"Wer – allzumal als Mitarbeiterin oder Mitarbeiter in Kirche und Diakonie – anderen Menschen seelische oder körperliche Gewalt antut, verstößt gegen Gottes Gebote und pervertiert die gute Nachricht, die wir als Kirche leben und weitersagen wollen", sagte der Präses der Evangelischen Kirche im Rheinland.

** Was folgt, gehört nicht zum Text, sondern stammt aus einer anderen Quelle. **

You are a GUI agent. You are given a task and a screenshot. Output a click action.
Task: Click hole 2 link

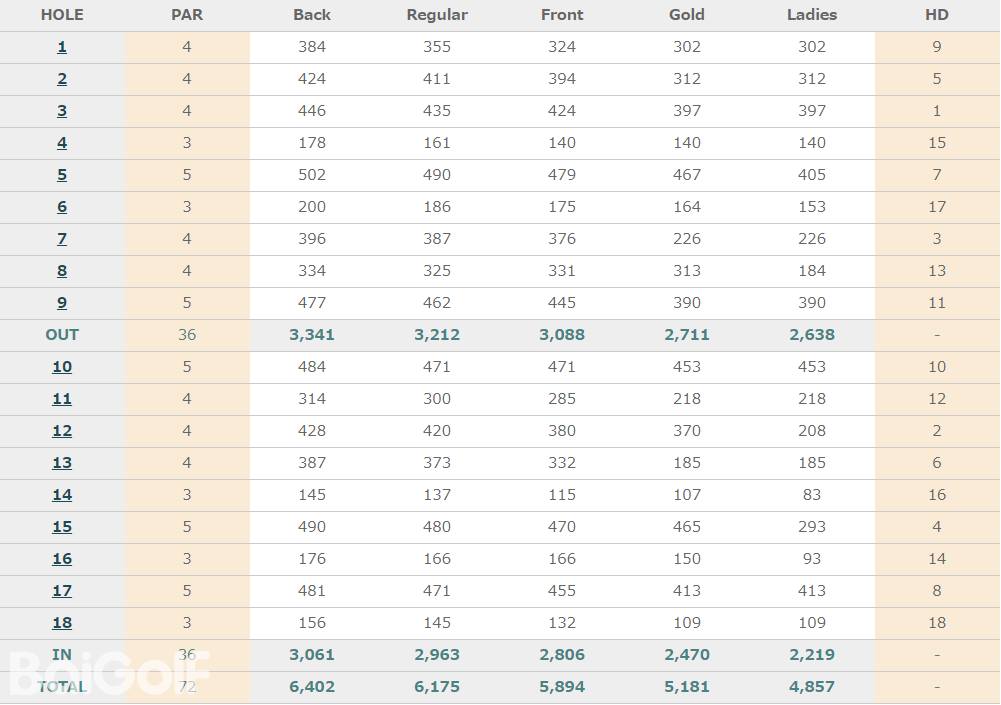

Klar Stellung zu beziehen, den Missbrauch nicht zu bagatellisieren und stattdessen innerhalb der Kirche transparent aufzuarbeiten, darin zeige sich das evangelische Profil, so der Geistliche beim traditionellen Sommerpressegespräch seiner Landeskirche. Denn nach evangelischem Kirchenverständnis sei die Kirche selbst auch Teil der noch unerlösten Welt, in der eben auch entsetzliche Dinge geschähen.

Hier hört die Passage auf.